È necessario che in un contesto sanitario, penso ad esempio a una Regione, si gestiscano le risorse a disposizione nel miglior modo possibile per i pazienti. Molto spesso questo si traduce nell’allungamento dei tempi di attesa perché, superato il numero massimo di determinati interventi, ad esempio l’installazione di protesi di vario genere, i pazienti entrano in una lista di attesa che potrebbe arrivare fino all’anno successivo oppure si dovrebbe spostare dal Servizio sanitario a quello assicurativo, ammesso che disponga di una seconda assicurazione. Il tema è che i costi della sanità aumentano in maniera esponenziale. Se penso alla medicina personalizzata, che si sta imponendo con successi più che notevoli, i costi sono altissimi non solo per il soggetto, che nella sua individualità mai riuscirebbe a permettersela, ma anche per la stessa Asl. Dobbiamo dunque trovare altri modi per sostenere la sanità per garantire a tutti le migliori cure e i migliori medici possibili.

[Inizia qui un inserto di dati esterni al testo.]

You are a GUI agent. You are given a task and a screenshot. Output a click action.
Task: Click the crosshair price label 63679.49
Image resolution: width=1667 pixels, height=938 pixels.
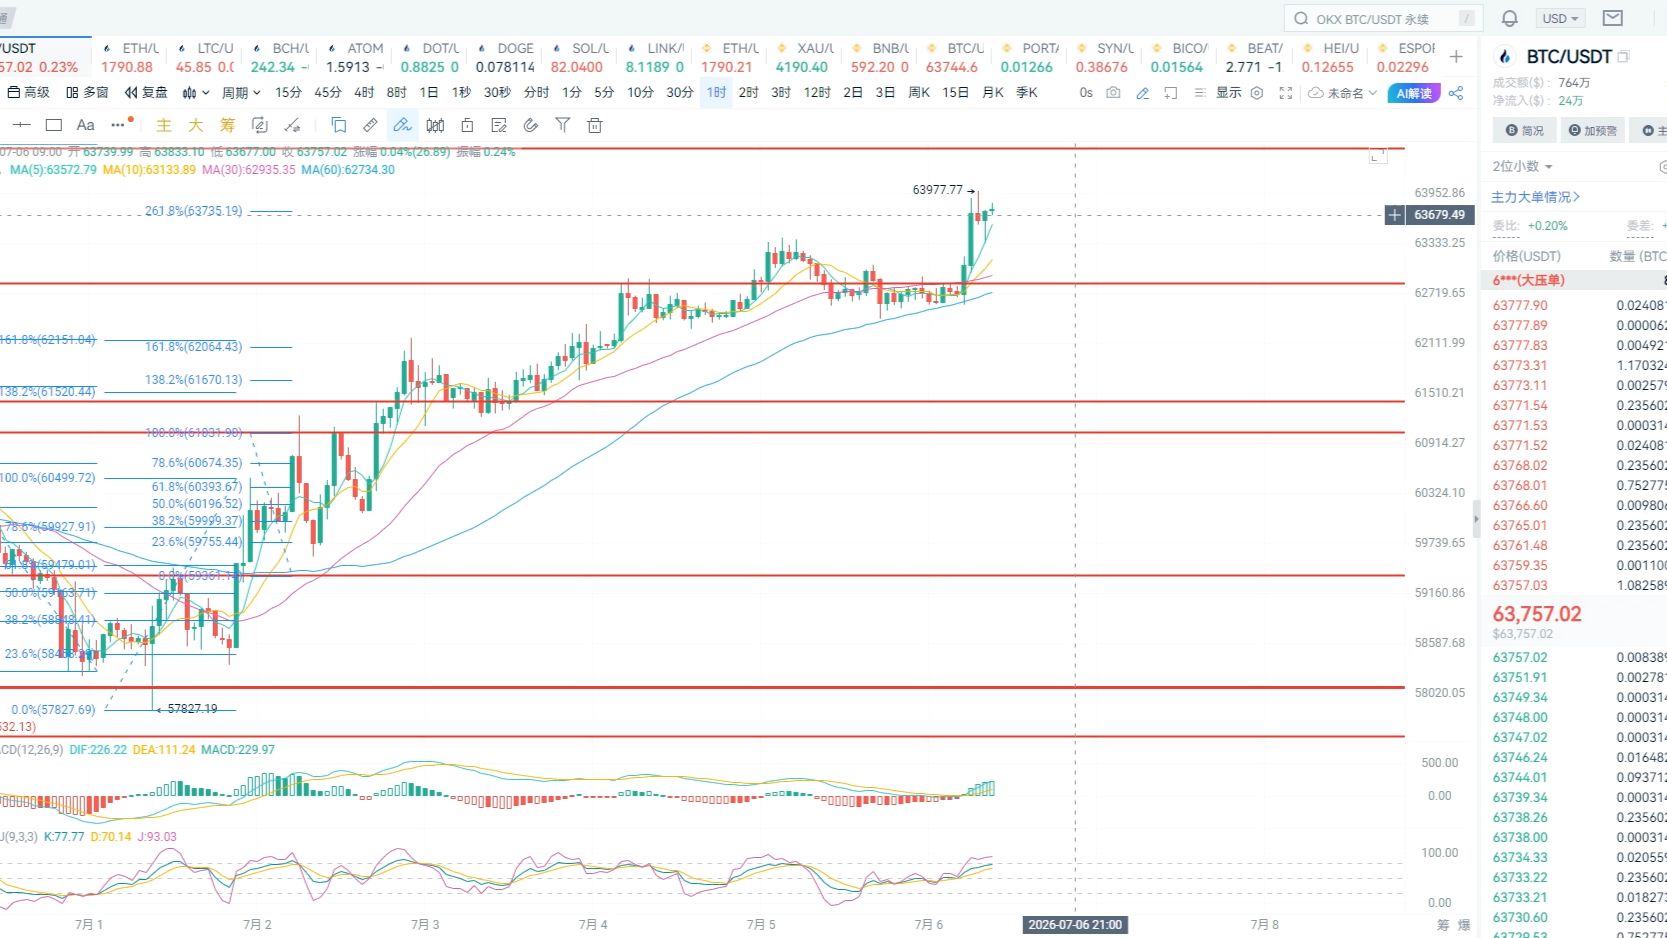point(1439,215)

Lei ha di recente chiesto notizia, attraverso un’interrogazione, dello stato dell’arte dell’aggiornamento del Piano nazionale malattie rare, ormai scaduto nel 2016, anche in vista della bozza già esistente. Crede che il ministero abbia un atteggiamento lassista in merito? E cosa si dovrebbe e potrebbe fare in tal senso?

Il Piano è scaduto nel 2016 e noi già ai tempi della Lorenzin insistevamo affinché venisse pubblicato il nuovo Piano nazionale delle malattie rare (tuttavia va dato atto alla Lorenzin di aver pubblicato il primissimo Piano nazionale delle malattie rare). Il dottor Urbani, che è il Direttore generale del ministero della Salute, qualche giorno fa ha riunito un tavolo di esperti per iniziare a lavorare e produrre il nuovo Piano nazionale. Certamente i ritmi di lavoro mi sembrano molto lenti, soprattutto se paragonati al livello di aspettative dei pazienti e delle loro famiglie. Mi auguro che, preso atto del ritardo enorme (perché i Piani nazionali si pubblicano ogni tre anni e qui l’ultimo che abbiamo è quello del 2013-2016), entro il 2019 si riesca a pubblicarlo, ma ne dubito. Nella storia di questi piani nazionali c’è una finestra di troppo che ha lasciato soli molti pazienti e le loro famiglie.